Exclude the images, then return every line below exactly as written.

- - -

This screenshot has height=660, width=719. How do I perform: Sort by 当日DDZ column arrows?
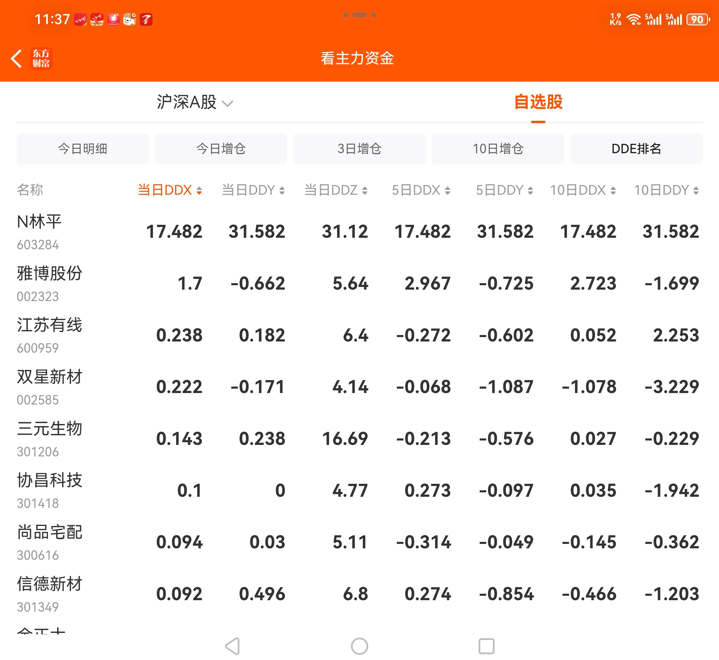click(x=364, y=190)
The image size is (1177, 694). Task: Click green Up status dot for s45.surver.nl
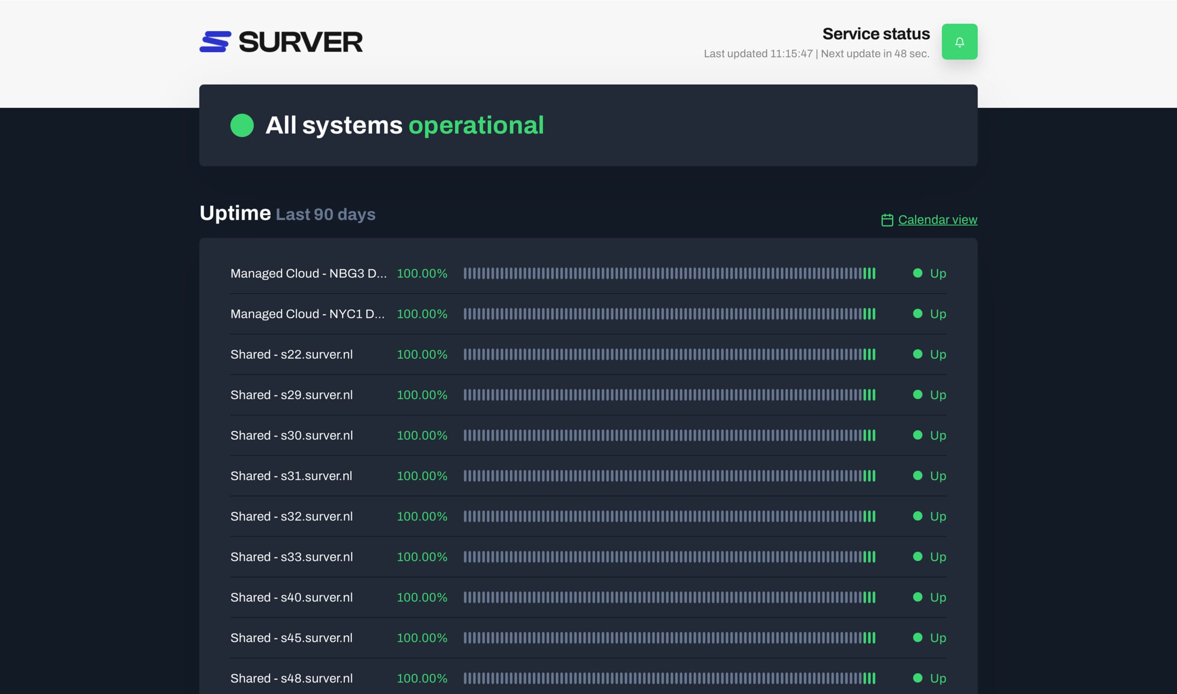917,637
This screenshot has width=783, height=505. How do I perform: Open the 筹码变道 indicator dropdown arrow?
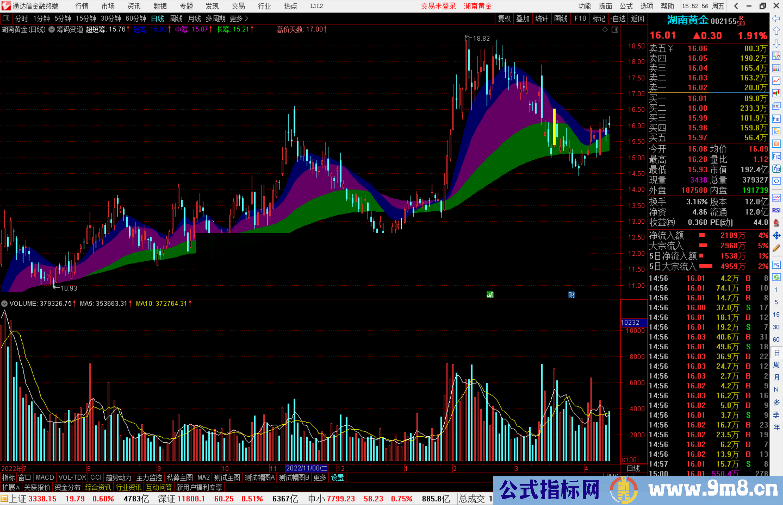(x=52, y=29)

- - -

ANSWER BOX:
This screenshot has height=660, width=719. How do I perform: Sort by 当日DDZ column arrows?
click(x=364, y=190)
The image size is (1177, 694). Task: Click green Up status dot for s45.surver.nl
917,637
This screenshot has width=783, height=505. How do I perform: Open the 筹码变道 indicator dropdown arrow?
(x=52, y=29)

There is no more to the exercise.